Neocolonialism is alive and well in the UN
Kira Walker is an independent journalist and photographer covering the environment, conflict and their intersection in west Asia and north Africa.
Cross-posted from Equal Times
Creative Touch Imaging Ltd/NurPhoto via AFP
As the pre-summit of the United Nations Food Systems Summit (UNFSS) 2021 gears up to begin in Rome next week, small-scale food producers, civil society, Indigenous peoples and human rights groups are sounding the alarm. This growing alliance of activists are expressing deep concern that the conference is on course to push our global food systems even further in the wrong direction.
The pre-summit will be decisive for the bearing and outcomes of the landmark meeting, to be held on the sidelines of the United Nations General Assembly in New York this September.
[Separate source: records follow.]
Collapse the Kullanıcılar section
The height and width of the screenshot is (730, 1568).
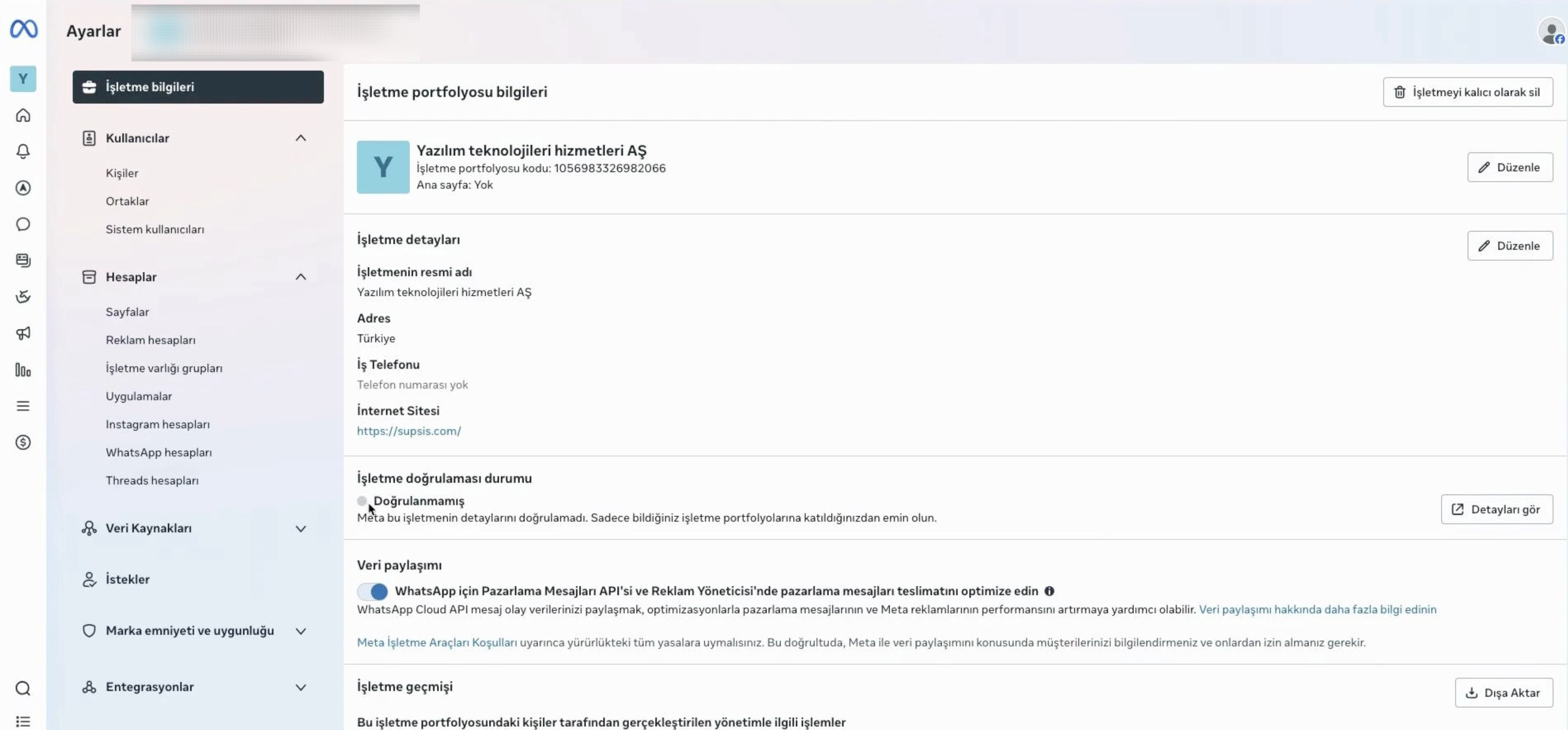pos(301,138)
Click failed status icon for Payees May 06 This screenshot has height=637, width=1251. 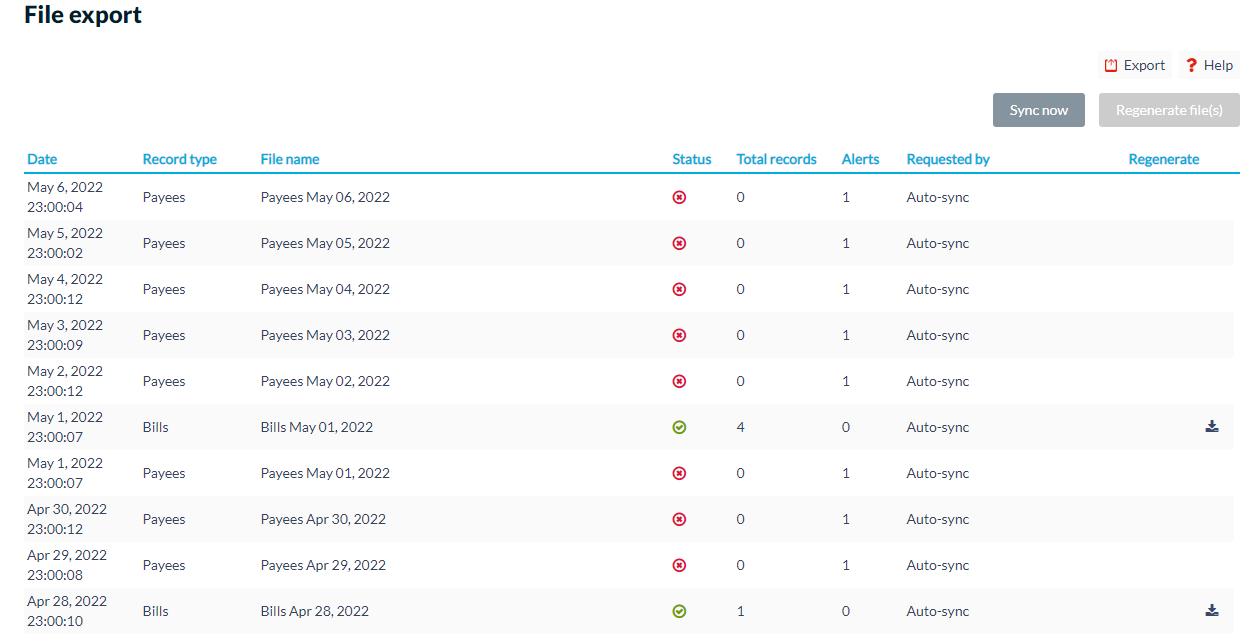679,197
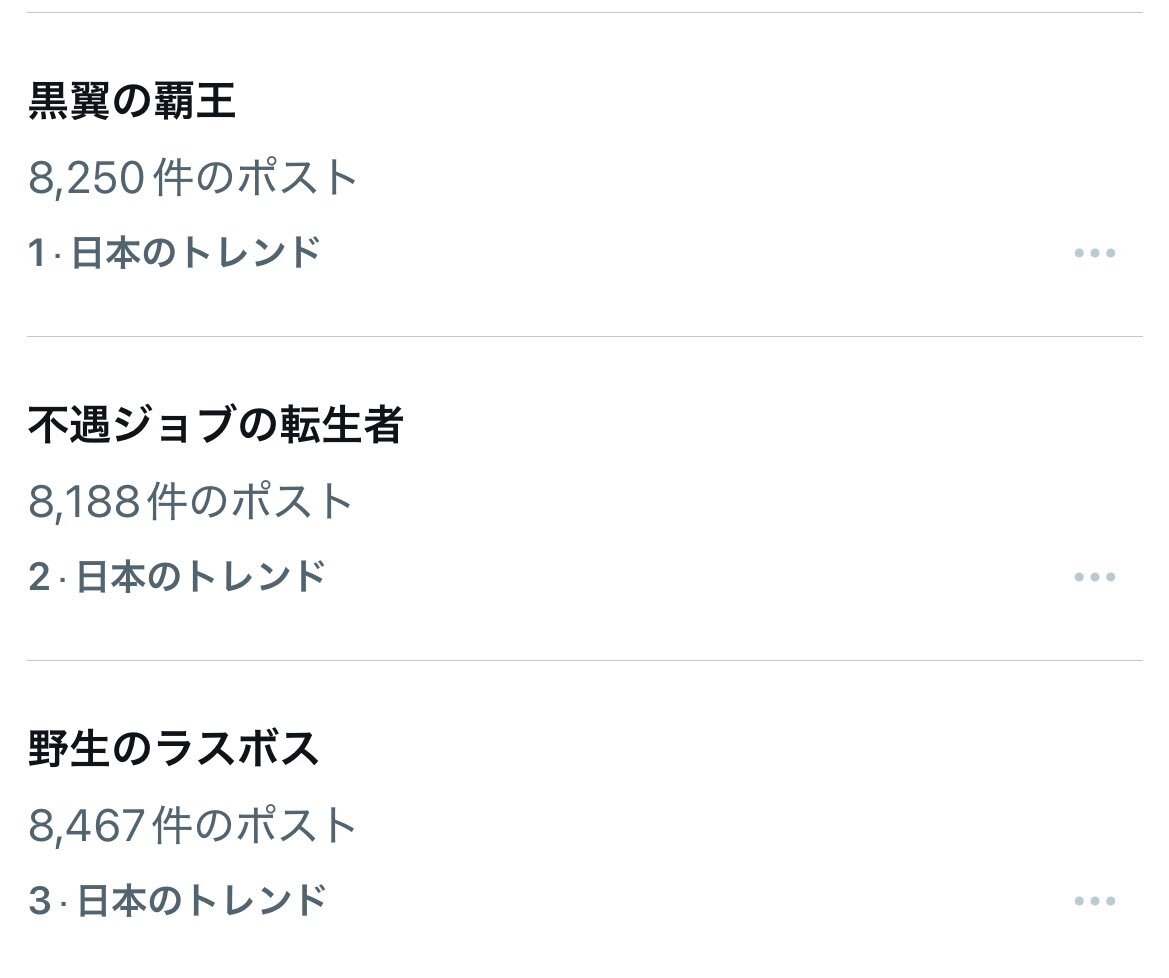Open the 黒翼の覇王 trend title
Screen dimensions: 1169x978
(x=132, y=102)
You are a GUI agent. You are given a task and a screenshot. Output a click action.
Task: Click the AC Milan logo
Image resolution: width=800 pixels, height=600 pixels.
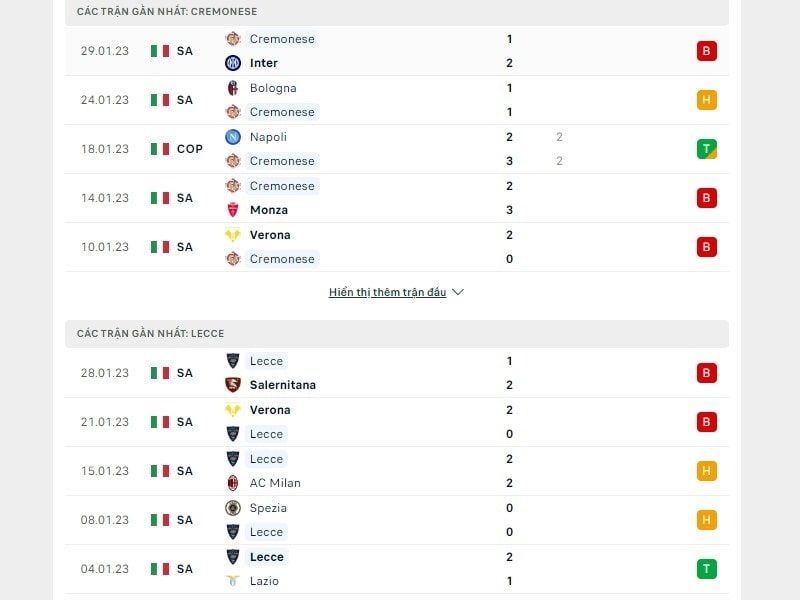(233, 483)
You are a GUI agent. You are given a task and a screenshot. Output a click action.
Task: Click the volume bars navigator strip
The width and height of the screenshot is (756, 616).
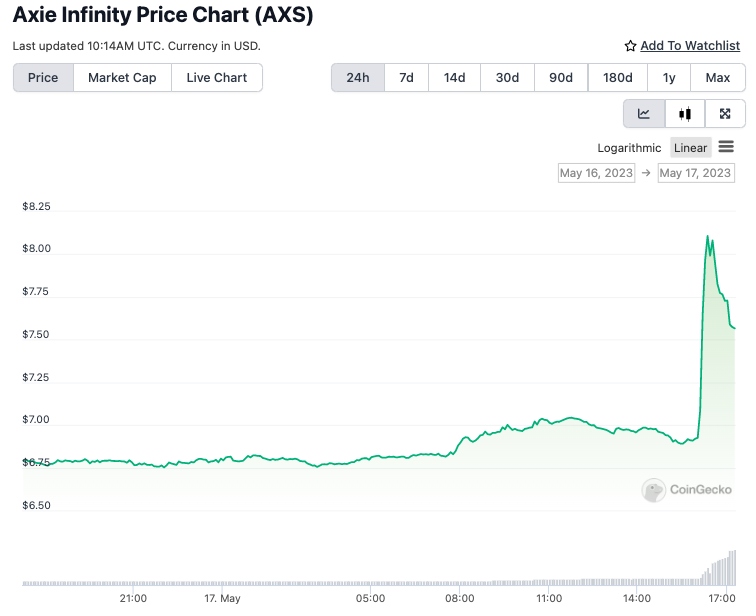pos(380,580)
The main summit aims to transform the world’s food systems and launch actions to deliver progress on the 17 Sustainable Development Goals (SDGs), which are all connected in some way to a more sustainable and just food systems.
But despite its stated aim to be a ‘people’s summit’, critics have decried its narrow focus on high-tech fixes and markets, and for ignoring human rights, agroecology (an ecologically sound way of producing food that draws on traditional and scientific knowledge, informed by justice and equity) and food sovereignty (simply put, the right of people to control their own food system). Its trajectory, they warn, will further entrench the corporate and neocolonial control of food systems and fail to deliver urgently needed changes in the way food is produced, distributed and consumed.
“The UN Food Systems Summit has no legitimacy and is meant to sideline the views, participation and centrality of small-scale food producers,” a spokesperson for La Vía Campesina South Asia wrote in a statement to Equal Times.
Criticism of the summit has echoed around the world. The current and two former UN special rapporteurs on the right to food have critiqued the UNFSS’s shortcomings, while over 500 civil society organisations have promised to boycott the event and hold counter events. Hundreds of scientists have also called for a boycott, citing the summit’s top-down approach and impoverished vision of whose knowledge matters.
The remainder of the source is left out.